Is there a best protocol for pulling conductors through existing conduit. Better to pull into service panel or towards the junction box? Thanks
- posted
18 years ago
Is there a best protocol for pulling conductors through existing conduit. Better to pull into service panel or towards the junction box? Thanks
Typically, you want to feed from the panel, if it is hot. The idea is to catch the fish tape by having your hand over the conduit while someone else pushes it to you. Then, when the tape and wire start back in the pipe, you don't have a bare fish tape flying around your hot buss, and everything that is likely to flop around is insulated.
If the panel is hot I would use a non conductive nylon fish tape. They are expensive but better safe than sorry.

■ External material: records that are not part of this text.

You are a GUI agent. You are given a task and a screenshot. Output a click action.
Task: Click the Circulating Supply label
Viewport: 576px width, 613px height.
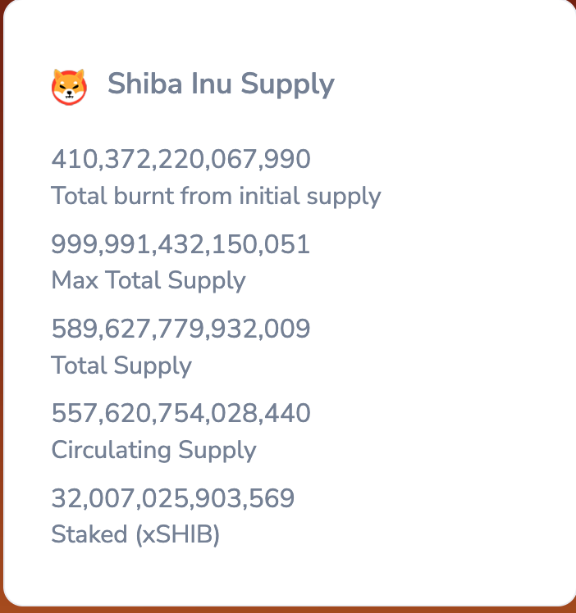tap(153, 450)
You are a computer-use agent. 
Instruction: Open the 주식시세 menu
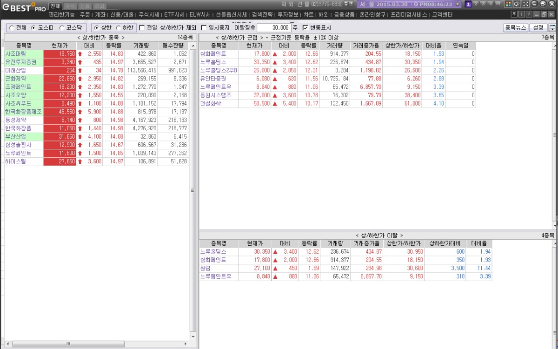pyautogui.click(x=148, y=14)
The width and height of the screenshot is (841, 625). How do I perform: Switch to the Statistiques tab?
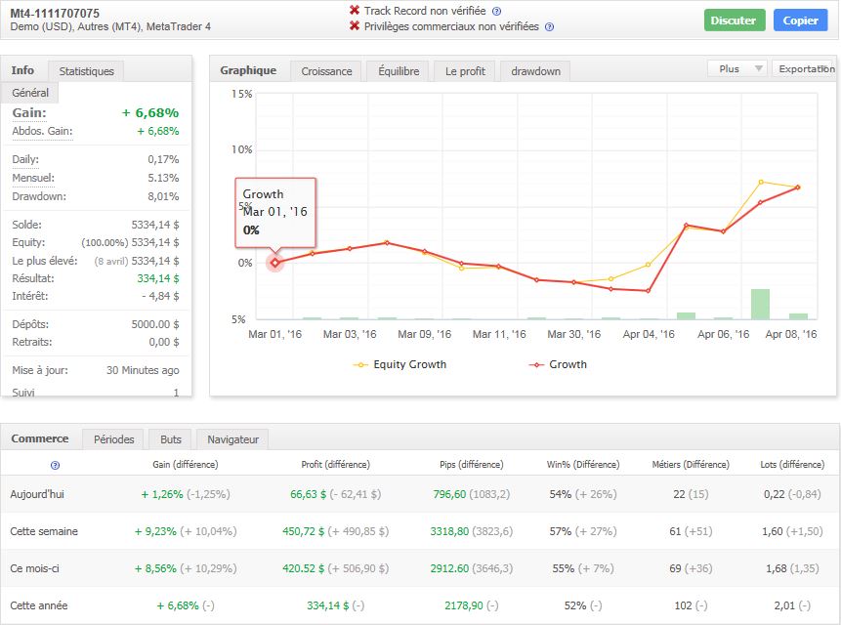86,71
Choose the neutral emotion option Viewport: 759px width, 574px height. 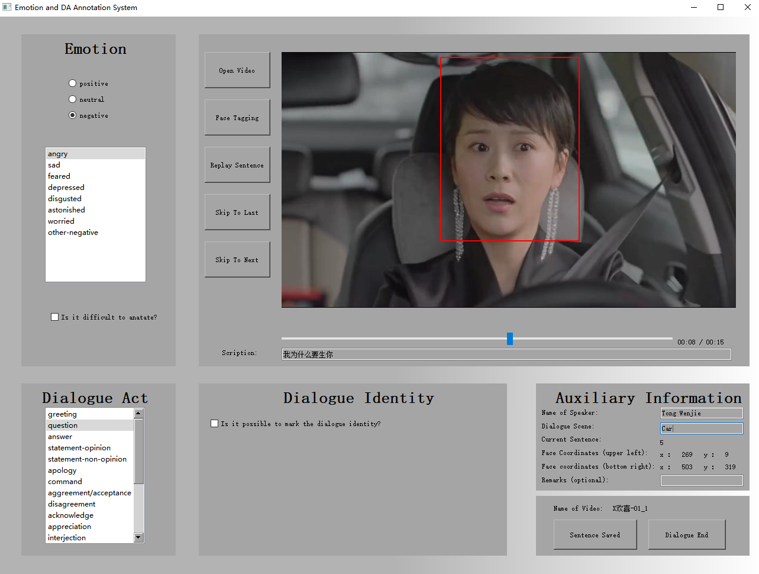click(73, 99)
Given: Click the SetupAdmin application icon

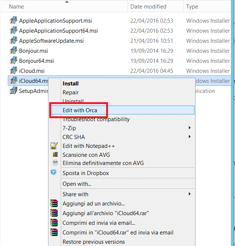Looking at the screenshot, I should (x=13, y=91).
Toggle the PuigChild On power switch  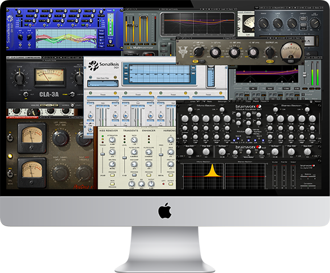click(10, 138)
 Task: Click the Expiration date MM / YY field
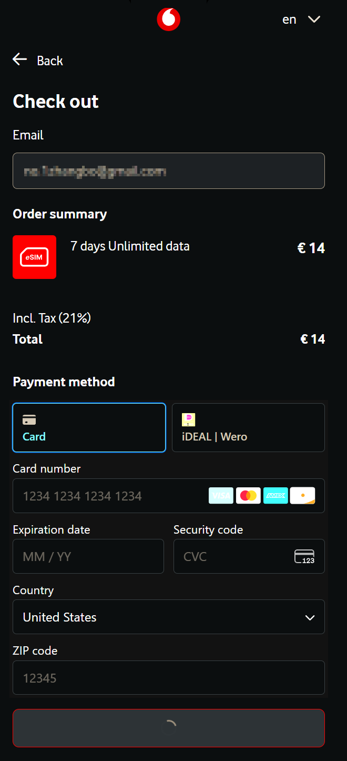coord(88,556)
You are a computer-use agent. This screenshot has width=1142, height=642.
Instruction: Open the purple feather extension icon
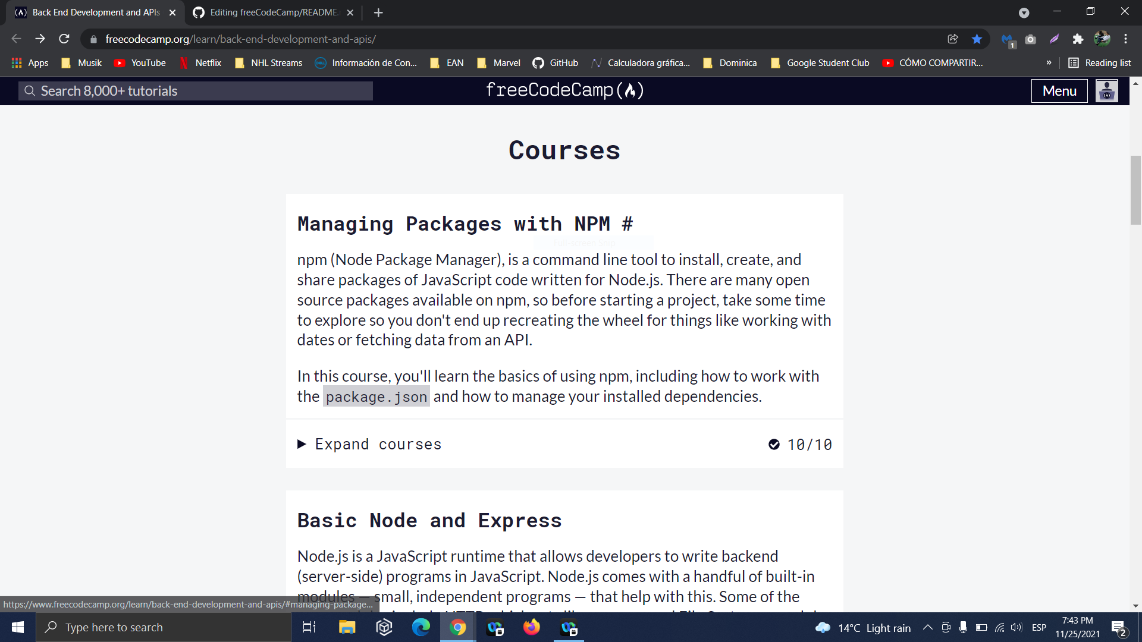click(1054, 39)
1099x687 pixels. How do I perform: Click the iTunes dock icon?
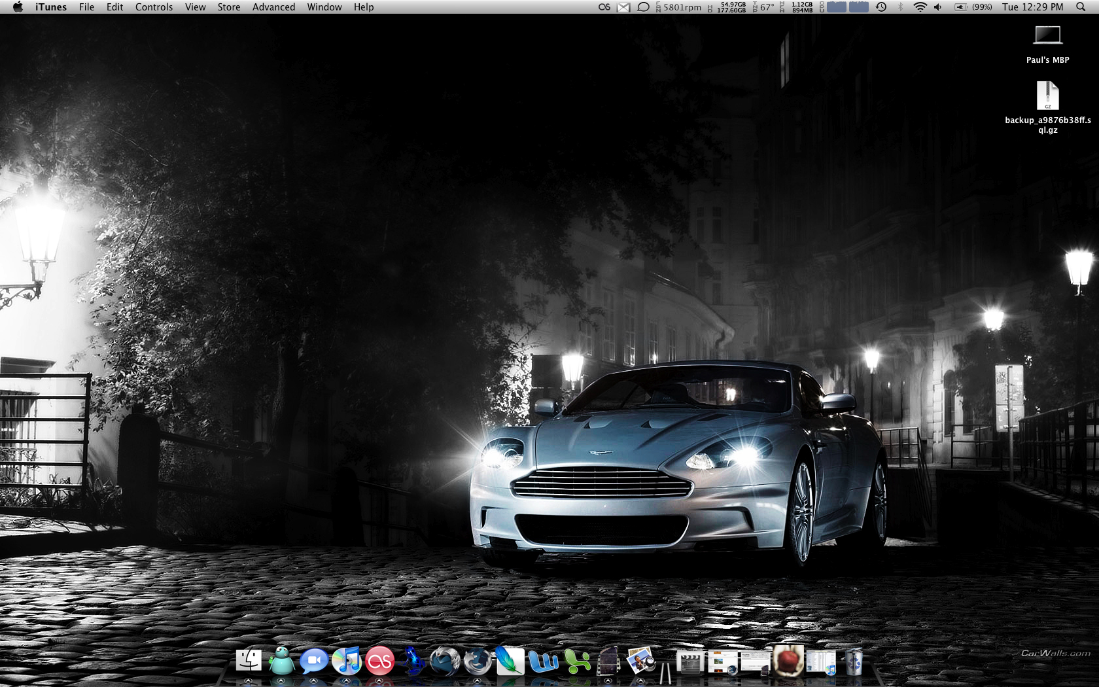(x=347, y=661)
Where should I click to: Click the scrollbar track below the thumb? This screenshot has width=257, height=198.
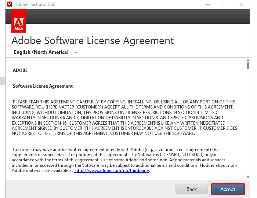tap(248, 128)
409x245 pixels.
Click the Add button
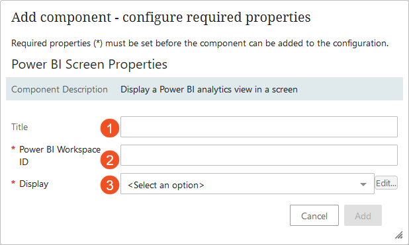(x=363, y=215)
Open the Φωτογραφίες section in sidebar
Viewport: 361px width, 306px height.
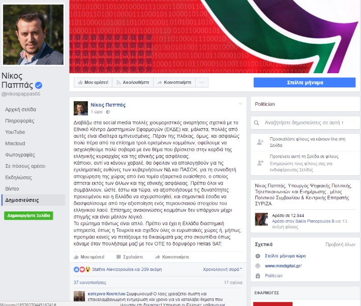click(x=20, y=155)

And if you want to be safe I would follow the OSHA rules to the T which generally means turning off the power if at all possible, or insulating yourself from the hot equipment, or insulating the hot equipment from you.
In about 1999 at the Red Dog Mine Port Site near Kotzebue, Alaska I had the experience of installing a ct at the top of an 800 ampere section of switchgear by myself. My section wasn't hot but the next was. A piece of steel about 12 inches long somehow flipped out of place when I tried to drill it and traveled into the next section. The 480 volt hot conductors were 8-350's in parallel coming from the top of adjacent section and terminated at the bottom. Somehow that piece of steel failed to hit the buses or else I would be dead. I was almost wrapped up inside the section where I was working. I did not insulate the next section from me and was very, very lucky. I simply got careless and got in a hurry as happens so often.
Depending on the conduit size, you can blow a piece of string/small rope through with the 'blow' end of a shop vac, use that to pull through a bigger rope, use the rope to pull the cable through.
Dave
In the UK Electricity at Work regs say that you should not work on or near live equipment unless reasonably practicable.